**Text passage:**
━━━━━━━━━━━━━━━━

Public pain and mourning
Tomorrow night will be commencement night at Virginia Tech University, less than a month since last month's massacare. All the students who died are being degrees by the university as part of the evening's ceremony. Some of the families plan to be there, some not.
I've been through the grief process after losing a child, but not in a way near what these families are experiencing. For their children's deaths happened in a very public way. The wife and I sent a mass card to Mary Karen Read's family and as I'm finding out many others are showing ourpourings of sympathy. If I were the families, I don't know if this would be of comfort or not. Bottom line- I don't know what to say, but suggest you read the USA Today article below and say a prayer for all these families.
Linked to- Blue Star, Jo, Third World County,
Bryan Cloyd had misgivings when he got a letter inviting his family to this weekend's graduation ceremonies at Virginia Tech. His daughter Austin, 18, just a freshman, would be awarded her degree — posthumously.

━━━━━━━━━━━━━━━━

**Tasks to carry out:**
**1.** From the Virginia Tech post, transcribe the part that opens with the words containing "Linked to- Blue" and closes with "degree — posthumously.".
**2.** According to the Virginia Tech post, why does the writer say their own grief after losing a child was not like what these families are going through? Answer in one to three sentences.
The entries that follow have no connection to the Virginia Tech post.

━━━━━━━━━━━━━━━━

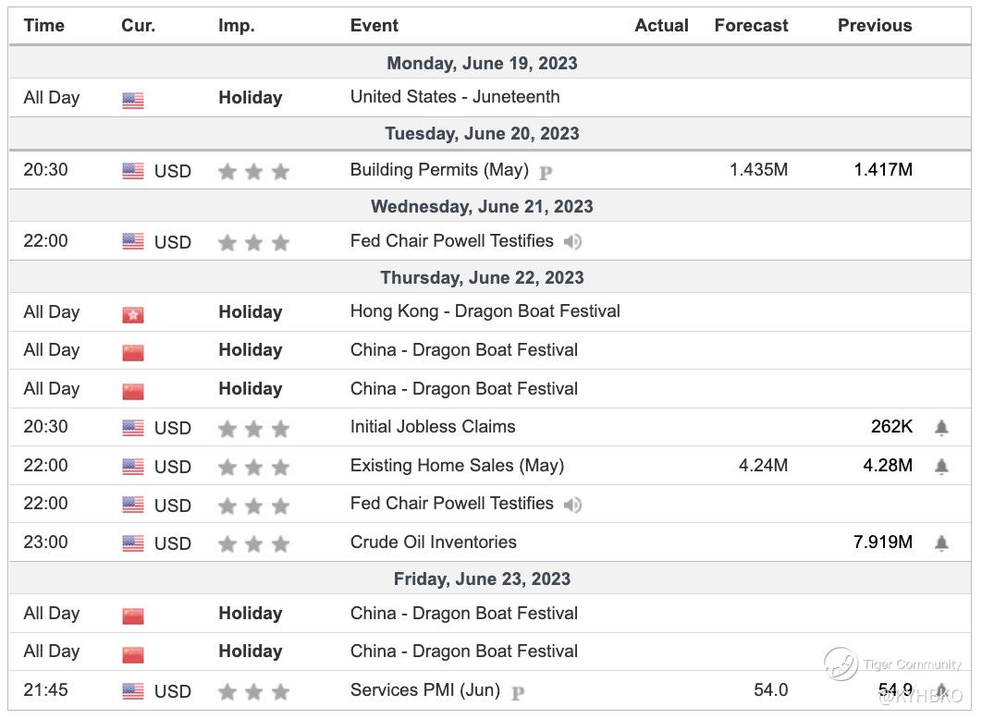Click speaker icon for Wednesday Powell testimony
Screen dimensions: 982x719
(573, 242)
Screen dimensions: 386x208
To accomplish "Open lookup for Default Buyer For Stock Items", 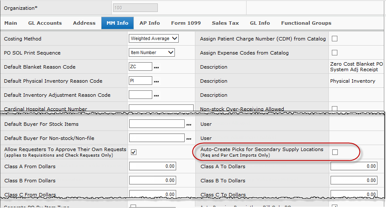I will tap(189, 124).
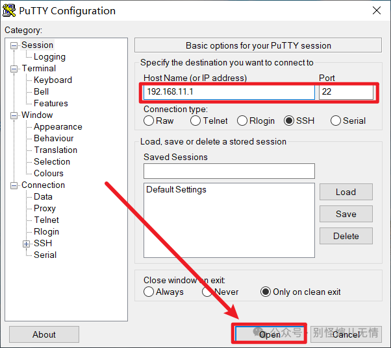Screen dimensions: 391x348
Task: Select the Raw connection type
Action: tap(149, 121)
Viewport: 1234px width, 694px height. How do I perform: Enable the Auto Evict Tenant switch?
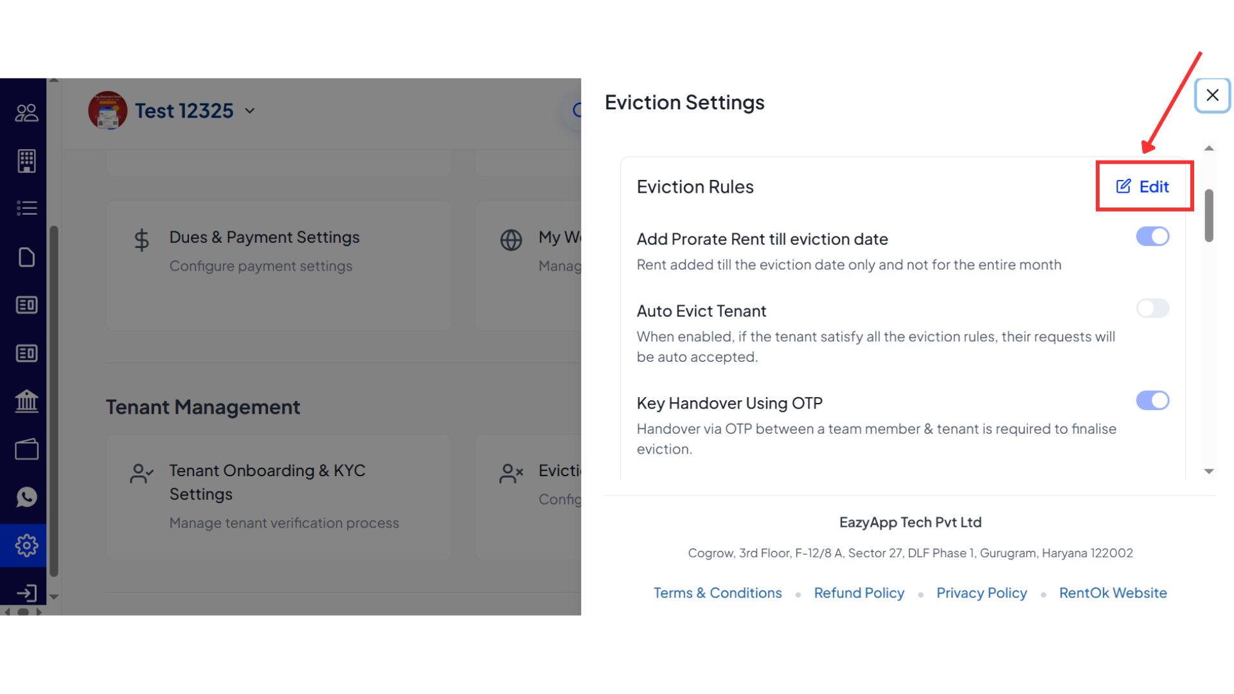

━━━━━━━━━━━━━━━━

**Task-by-task outputs:**
**1.**
Linked to- Blue Star, Jo, Third World County,
Bryan Cloyd had misgivings when he got a letter inviting his family to this weekend's graduation ceremonies at Virginia Tech. His daughter Austin, 18, just a freshman, would be awarded her degree — posthumously.

**2.** The writer says it was different because these families' children died in a very public way.